- [What needs to be done]: Set every line of the listing down again, keeping it identical.

..............................

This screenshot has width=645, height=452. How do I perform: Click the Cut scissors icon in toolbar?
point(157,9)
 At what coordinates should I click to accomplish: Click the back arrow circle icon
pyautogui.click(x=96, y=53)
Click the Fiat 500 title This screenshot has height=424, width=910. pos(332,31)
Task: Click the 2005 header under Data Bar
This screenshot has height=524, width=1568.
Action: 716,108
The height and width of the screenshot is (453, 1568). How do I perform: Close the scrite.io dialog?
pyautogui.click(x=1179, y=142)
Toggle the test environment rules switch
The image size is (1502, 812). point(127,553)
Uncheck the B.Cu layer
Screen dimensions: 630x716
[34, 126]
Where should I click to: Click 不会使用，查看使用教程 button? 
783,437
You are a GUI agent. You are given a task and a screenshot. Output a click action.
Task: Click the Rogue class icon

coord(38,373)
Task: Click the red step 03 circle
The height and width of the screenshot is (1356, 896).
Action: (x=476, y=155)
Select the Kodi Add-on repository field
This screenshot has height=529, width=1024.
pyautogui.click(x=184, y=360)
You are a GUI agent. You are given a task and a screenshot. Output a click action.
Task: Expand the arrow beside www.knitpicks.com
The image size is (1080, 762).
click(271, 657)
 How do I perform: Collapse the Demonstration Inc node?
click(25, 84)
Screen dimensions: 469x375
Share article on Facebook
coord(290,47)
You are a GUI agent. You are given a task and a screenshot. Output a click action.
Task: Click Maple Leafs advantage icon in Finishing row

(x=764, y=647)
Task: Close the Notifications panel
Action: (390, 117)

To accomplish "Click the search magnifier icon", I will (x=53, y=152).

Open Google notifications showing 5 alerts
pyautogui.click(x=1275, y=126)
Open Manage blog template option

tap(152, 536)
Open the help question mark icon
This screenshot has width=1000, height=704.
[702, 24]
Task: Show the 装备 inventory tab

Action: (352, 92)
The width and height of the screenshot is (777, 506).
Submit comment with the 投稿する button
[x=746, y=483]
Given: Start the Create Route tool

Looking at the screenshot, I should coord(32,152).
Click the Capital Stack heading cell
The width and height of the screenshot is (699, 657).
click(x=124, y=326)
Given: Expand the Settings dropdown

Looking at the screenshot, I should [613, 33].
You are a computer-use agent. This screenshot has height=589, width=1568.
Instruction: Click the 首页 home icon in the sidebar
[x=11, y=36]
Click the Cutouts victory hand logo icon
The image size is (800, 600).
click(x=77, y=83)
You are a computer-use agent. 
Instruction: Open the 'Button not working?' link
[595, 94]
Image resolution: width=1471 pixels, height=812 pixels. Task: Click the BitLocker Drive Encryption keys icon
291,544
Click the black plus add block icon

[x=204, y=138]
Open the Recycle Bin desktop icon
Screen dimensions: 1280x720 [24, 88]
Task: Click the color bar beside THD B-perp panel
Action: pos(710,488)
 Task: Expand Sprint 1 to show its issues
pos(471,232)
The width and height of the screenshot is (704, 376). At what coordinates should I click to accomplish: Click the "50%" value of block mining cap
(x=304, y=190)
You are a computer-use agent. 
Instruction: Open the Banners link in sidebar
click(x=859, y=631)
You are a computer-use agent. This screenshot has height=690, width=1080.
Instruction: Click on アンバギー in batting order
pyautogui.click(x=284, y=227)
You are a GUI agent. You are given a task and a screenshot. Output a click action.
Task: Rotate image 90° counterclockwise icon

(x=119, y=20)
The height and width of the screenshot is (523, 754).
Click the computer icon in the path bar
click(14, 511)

..............................

- [Answer]:
This screenshot has width=645, height=452. How do I perform: Click the Cut scissors icon in toolbar?
point(157,9)
 At what coordinates should I click to accomplish: Click the back arrow circle icon
pyautogui.click(x=96, y=53)
Click the Fiat 500 title This screenshot has height=424, width=910. pos(332,31)
Task: Click the 2005 header under Data Bar
This screenshot has height=524, width=1568.
Action: 716,108
The height and width of the screenshot is (453, 1568). How do I perform: Close the scrite.io dialog?
pyautogui.click(x=1179, y=142)
Toggle the test environment rules switch
The image size is (1502, 812). point(127,553)
Uncheck the B.Cu layer
Screen dimensions: 630x716
[34, 126]
Where should I click to: Click 不会使用，查看使用教程 button? 
783,437
You are a GUI agent. You are given a task and a screenshot. Output a click action.
Task: Click the Rogue class icon

coord(38,373)
Task: Click the red step 03 circle
The height and width of the screenshot is (1356, 896).
Action: (x=476, y=155)
Select the Kodi Add-on repository field
This screenshot has height=529, width=1024.
pyautogui.click(x=184, y=360)
You are a GUI agent. You are given a task and a screenshot. Output a click action.
Task: Expand the arrow beside www.knitpicks.com
The image size is (1080, 762).
click(271, 657)
 How do I perform: Collapse the Demonstration Inc node?
click(25, 84)
Screen dimensions: 469x375
Share article on Facebook
coord(290,47)
You are a GUI agent. You are given a task and a screenshot. Output a click action.
Task: Click Maple Leafs advantage icon in Finishing row

(x=764, y=647)
Task: Close the Notifications panel
Action: (390, 117)

To accomplish "Click the search magnifier icon", I will (x=53, y=152).

Open Google notifications showing 5 alerts
pyautogui.click(x=1275, y=126)
Open Manage blog template option

tap(152, 536)
Open the help question mark icon
This screenshot has width=1000, height=704.
[702, 24]
Task: Show the 装备 inventory tab

Action: (352, 92)
The width and height of the screenshot is (777, 506).
Submit comment with the 投稿する button
[x=746, y=483]
Given: Start the Create Route tool

Looking at the screenshot, I should coord(32,152).
Click the Capital Stack heading cell
The width and height of the screenshot is (699, 657).
click(x=124, y=326)
Given: Expand the Settings dropdown

Looking at the screenshot, I should [613, 33].
You are a computer-use agent. This screenshot has height=589, width=1568.
Instruction: Click the 首页 home icon in the sidebar
[x=11, y=36]
Click the Cutouts victory hand logo icon
The image size is (800, 600).
click(x=77, y=83)
You are a computer-use agent. 
Instruction: Open the 'Button not working?' link
[595, 94]
Image resolution: width=1471 pixels, height=812 pixels. Task: Click the BitLocker Drive Encryption keys icon
291,544
Click the black plus add block icon

[x=204, y=138]
Open the Recycle Bin desktop icon
Screen dimensions: 1280x720 [24, 88]
Task: Click the color bar beside THD B-perp panel
Action: pos(710,488)
 Task: Expand Sprint 1 to show its issues
pos(471,232)
The width and height of the screenshot is (704, 376). At what coordinates should I click to accomplish: Click the "50%" value of block mining cap
(x=304, y=190)
You are a computer-use agent. 
Instruction: Open the Banners link in sidebar
click(x=859, y=631)
You are a computer-use agent. This screenshot has height=690, width=1080.
Instruction: Click on アンバギー in batting order
pyautogui.click(x=284, y=227)
You are a GUI agent. You are given a task and a screenshot. Output a click action.
Task: Rotate image 90° counterclockwise icon

(x=119, y=20)
The height and width of the screenshot is (523, 754).
Click the computer icon in the path bar
click(14, 511)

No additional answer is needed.